His Son (Hebrews 1:1-3)


Verse 1 God, after He spoke long ago to the fathers in the prophets in many portions and in many ways, The apostle begins the epistle with an account of the revelation God has made of his mind and will in former times: the author of this revelation is God, not essentially, but personally considered, even God the Father, as distinguished from his Son in the next verse; for the revelation under the Old Testament is divine, as well as that under the New; in this they both agree, in whatsoever else they differ: and this revelation was made at several times, at different seasons, and to different persons; and consisted of a variety of things relating to doctrine and worship, and concerning the Messiah, his person and office; of whom, at different times, there were gradual discoveries made, both before and after the giving of the law, from the beginning of the world, or the giving forth of the first promise, and in the times of the patriarchs, of: Moses, David, Isaiah, and other prophets: and this was delivered in various manners; sometimes by angels; sometimes in a dream; at other times by a vision: and this he spoke in time past unto the fathers by the prophets; by Moses, and other succeeding prophets, as David, Isaiah, Jeremiah, Micah, Zechariah, Malachi, and others; who were sent to the Jewish fathers, the ancestors of the people of the Jews, to whom they prophesied and declared the will of God, as they were moved and inspired by the Holy Spirit: and the apostle suggests, by this way of speaking.

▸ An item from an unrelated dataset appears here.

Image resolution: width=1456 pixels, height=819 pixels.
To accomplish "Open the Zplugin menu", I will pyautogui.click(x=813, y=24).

Verse 2 in these last days has spoken to us in His Son, whom He appointed heir of all things, through whom also He made the world. This is the Gospel revelation, or the revelation in the Gospel dispensation; which though it comes from the same author the other does, yet in many things differs from it, and is preferable to it; and indeed the general design of this epistle is to show the superior excellency of the one to the other; the former was delivered out in time past, but this in these last days; perfectly agreeable to the phrase, used in Genesis 49:1 to which the apostle refers, and in which places the days of the Messiah are intended; and it is a rule with the Jews, that wherever the phrase, the last days, is mentioned, the days of the Messiah are designed: and they are to be understood not of the last days of the natural world, but of, the Jewish world and state; indeed the times of the Messiah, or Gospel dispensation, may be called the last days of the natural world, according to the tradition of the house of Elias; which teaches, that the duration of the world will be six thousand years, and divides it into three parts, the last of which is assigned to the Messiah, thus; two thousand years void, or without the law, two thousand years the law, and two thousand years the days of the Messiah: but it is best to understand this of the last days of the Mosaic economy, or Jewish dispensation; for the Messiah was to come before the Jewish civil and church states were dissolved; before the sceptre departed from Judah.

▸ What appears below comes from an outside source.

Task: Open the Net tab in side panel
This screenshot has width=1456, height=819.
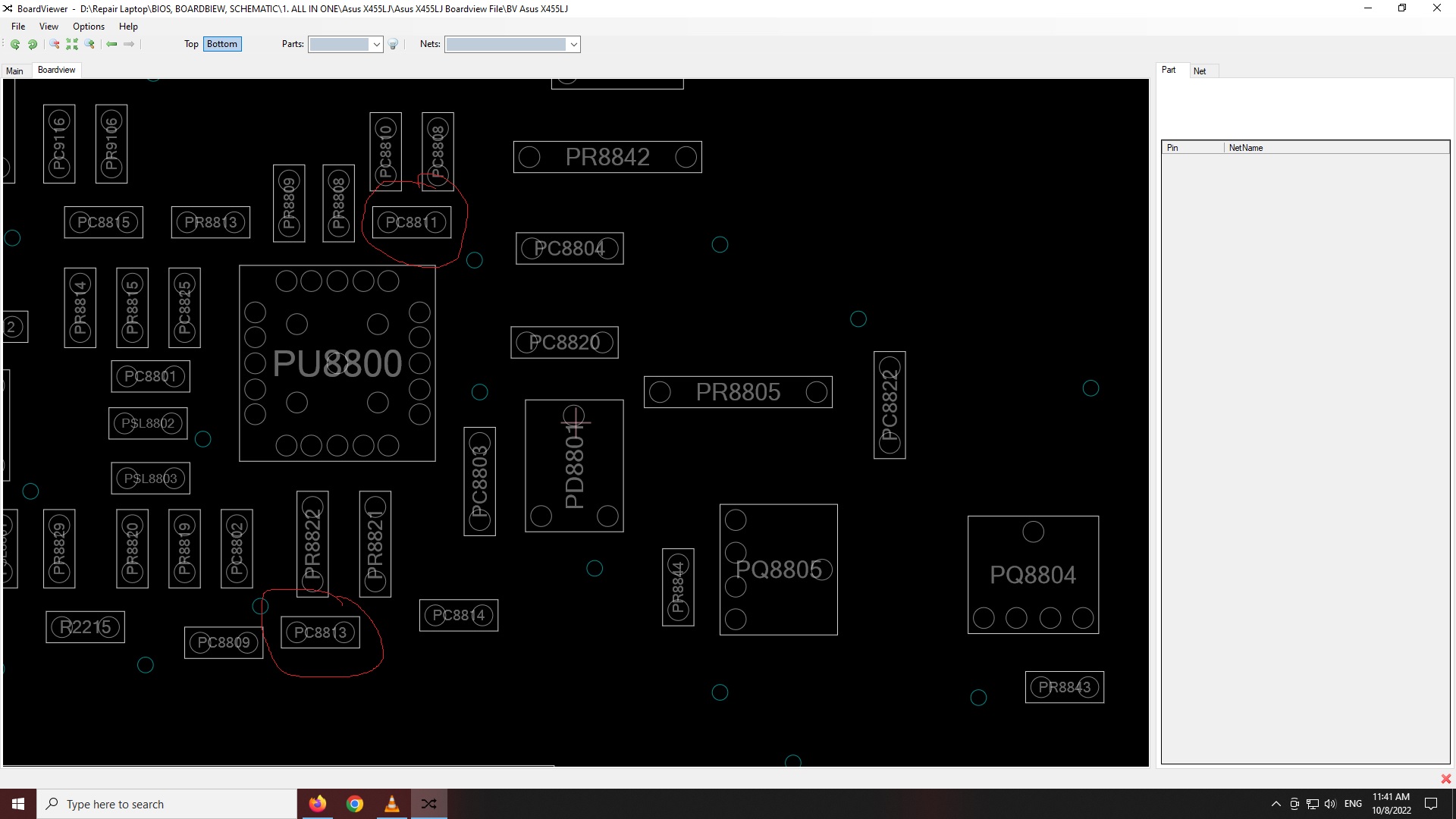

Verse 3 And He is the radiance of His glory and the exact representation of His nature, and upholds all things by the word of His power. When He had made purification of sins, He sat down at the right hand of the Majesty on high, Glory; of God the Father, the God of glory, and who is glory itself; so called on account of his glorious nature and perfections and because of the glorious manifestations of them in his works of creation and providence, and in the various dispensations of his grace, and especially in his Son; and because he is the author of all glory, in the creatures, in the whole world, in Christ as man and Mediator, and in his own people. Now Christ is the brightness of this, as he is God; he has the same glorious nature and perfections, and the same glorious names, as Jehovah, the Lord of glory, and the same glory, homage, and worship given him: the allusion is to the sun, and its beam or ray: so some render it the ray of his glory; and may lead us to observe, that the Father and the Son are of the same nature, as the sun and its ray; and that the one is not before the other, and yet distinct from each other, and cannot be divided or separated one from another: so the phrase, the brightness of his glory, is used of the divine Being, in the Chaldee paraphrases. For she is the brightness of the everlasting light, the unspotted mirror of the power of God, and the image of his goodness. And the express image of his person; this intends much the same as the other phrase; namely, equality and sameness of nature, and distinction of persons; for if the Father is God.